This invention relates to the preparation of 2-chloro-4-toluenesulfonyl chloride from toluene in a chlorinated hydrocarbon medium.
Direct chlorination reactions of aromatic compounds are often nonselective in aromatic systems and give a random distribution of chlorinated derivatives. The inadequacies of direct chlorination as a method of producing aryl chlorides have brought about attempts to utilize the more selective substitution patterns of sulfonation reactions. However, known methods for effecting selective chlorination by means of the sulfonation of aromatic compounds have not been implemented commercially because the separate steps of selective sulfonation, nuclear chlorination at other sites, conversion to the sulfonyl chloride, and displacement of the sulfonyl chloride group by a chlorine have required different reaction mediums and conditions to effect each of the desired intermediates in high yield.

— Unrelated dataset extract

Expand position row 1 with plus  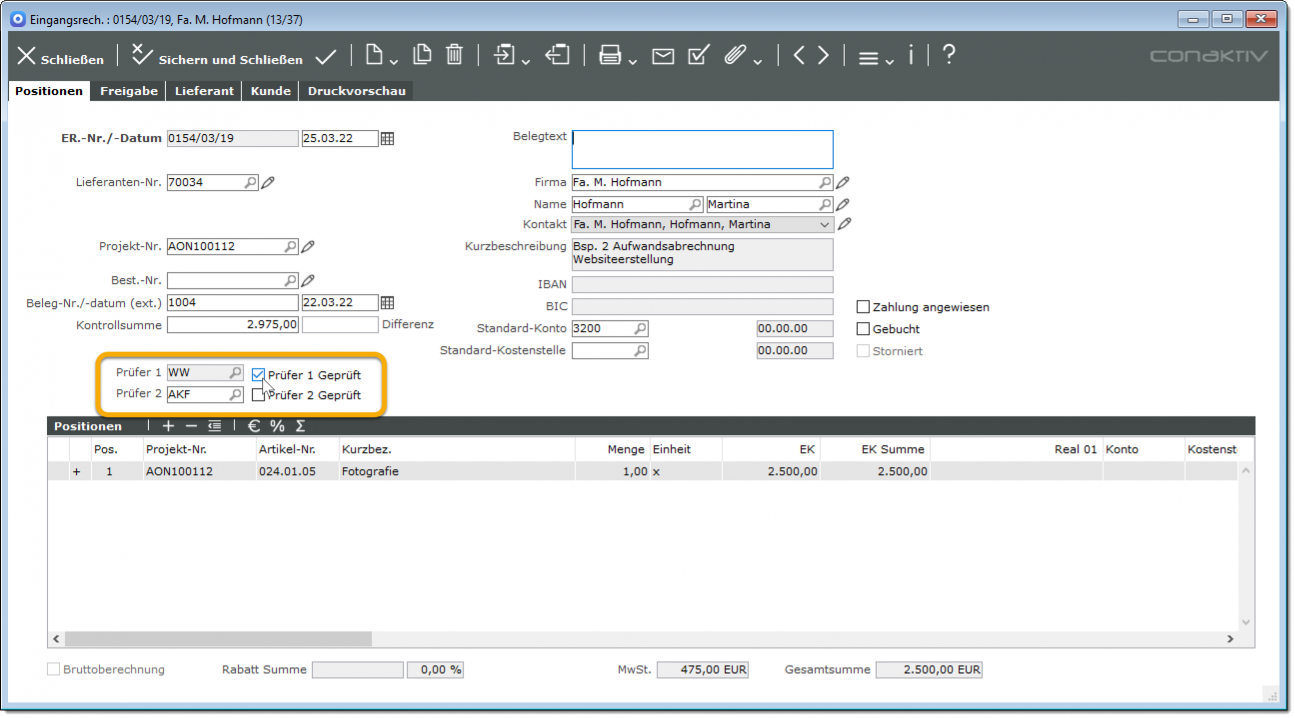pyautogui.click(x=76, y=472)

Each process step, of course, adds considerable expense to the overall process and makes commercialization economically unattractive.
Consequently, direct chlorination, as recited in U.S. Pat. No. 4,045,502, is the conventional commercial process employed by the art to prepare 4-chlorotoluene from toluene, despite the concurrent production of a high proportion of other monochlorotoluene isomers.
The practice of this invention is useful to prepare a basic intermediate for a number of dyes, herbicides and other useful compounds. This invention is particularly useful in the preparation of 2,4-dichlorobenzotrifluoride, a precursor of commercial herbicides as illustrated in British Pat. No. 1,321,563.